Identification of subtypes for immunotherapy

To identify molecular subtypes of GBM that could benefit from immunotherapy, we calculated the Tumor Immune Dysfunction and Exclusion (TIDE) score. Initially, a cohort (registration number GSE84010) treated with Temozolomide was retrieved in the Gene Expression Omnibus (GEO, https://www.ncbi.nlm.nih.gov/geo/). The marker genes based on the subtypes were clustered according to BayesNMF implementation consensus clustering to classify the samples in GSE84010 as GBM molecular subtypes. ssGSEA was implemented again to verify the reproducibility of the subtypes. The TIDE scores of the TCGA cohort samples were then obtained from the Tumor Immune Dysfunction and Exclusion website (http://tide.dfci.harvard.edu/) to compare the differences in TIDE scores among subtypes, with lower TIDE scores representing greater benefit from immunotherapy33. CIBERSORT is a tool for deconvoluting the expression matrix of 22 human immune cell subtypes based on the principle of linear support vector regression34. The proportion of immune cells in the TCGA-GBM cohort was computed by CIBERSORT assessment.
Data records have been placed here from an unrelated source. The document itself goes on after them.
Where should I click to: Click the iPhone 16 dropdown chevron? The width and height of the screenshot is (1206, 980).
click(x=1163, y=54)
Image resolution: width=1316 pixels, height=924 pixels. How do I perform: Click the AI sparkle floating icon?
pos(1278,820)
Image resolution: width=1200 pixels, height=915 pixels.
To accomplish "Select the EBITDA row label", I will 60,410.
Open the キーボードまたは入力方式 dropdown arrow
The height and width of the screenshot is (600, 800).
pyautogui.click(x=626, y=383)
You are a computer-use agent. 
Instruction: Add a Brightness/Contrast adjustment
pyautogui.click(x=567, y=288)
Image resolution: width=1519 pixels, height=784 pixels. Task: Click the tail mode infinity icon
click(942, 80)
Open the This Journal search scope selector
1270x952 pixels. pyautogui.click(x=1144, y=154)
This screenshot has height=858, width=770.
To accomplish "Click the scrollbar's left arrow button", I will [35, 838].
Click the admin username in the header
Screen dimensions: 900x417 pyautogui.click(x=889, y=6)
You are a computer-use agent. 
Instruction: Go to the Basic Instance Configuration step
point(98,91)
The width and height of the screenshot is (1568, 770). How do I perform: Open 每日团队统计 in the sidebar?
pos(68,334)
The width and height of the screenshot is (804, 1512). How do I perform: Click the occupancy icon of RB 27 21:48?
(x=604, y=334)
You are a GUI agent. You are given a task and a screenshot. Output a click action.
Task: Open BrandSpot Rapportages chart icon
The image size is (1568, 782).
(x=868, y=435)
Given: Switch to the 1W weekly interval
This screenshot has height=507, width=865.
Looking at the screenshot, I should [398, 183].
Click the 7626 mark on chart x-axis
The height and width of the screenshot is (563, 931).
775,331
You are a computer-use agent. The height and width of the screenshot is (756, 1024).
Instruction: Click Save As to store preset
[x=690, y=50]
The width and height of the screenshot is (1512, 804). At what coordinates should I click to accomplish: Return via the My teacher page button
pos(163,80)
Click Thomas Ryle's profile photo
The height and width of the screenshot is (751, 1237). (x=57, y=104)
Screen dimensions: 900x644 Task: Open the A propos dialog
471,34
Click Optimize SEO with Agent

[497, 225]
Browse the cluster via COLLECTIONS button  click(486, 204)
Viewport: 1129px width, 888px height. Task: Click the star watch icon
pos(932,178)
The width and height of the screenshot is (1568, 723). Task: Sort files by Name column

Construction of subtype prediction model

The protein data from TCGA-GBM cohort and TCPA were used to divide samples into training set data and test set data according to 8:2. The model was constructed by the LASSO logistic regression model. The glmnet package35 was installed in R. The cv.glmnet() function was called to construct the LASSO logistic regression model with marker genes, and the model with the minimum prediction error rate was selected by choosing the optimal lambda value.

Cell culture

The GBM cell line U87 and the normal cell line HEB were obtained from ATCC. Cells should be cultured at 37 °C and 5% CO2 using Dulbecco's Modified Eagle Medium (DMEM) medium (from Gibco) with 10% fetal bovine serum, 1% glutamine, and 1% antibiotic/antifungal solution.

Quantitative real-time polymerase chain reaction (qRT-PCR)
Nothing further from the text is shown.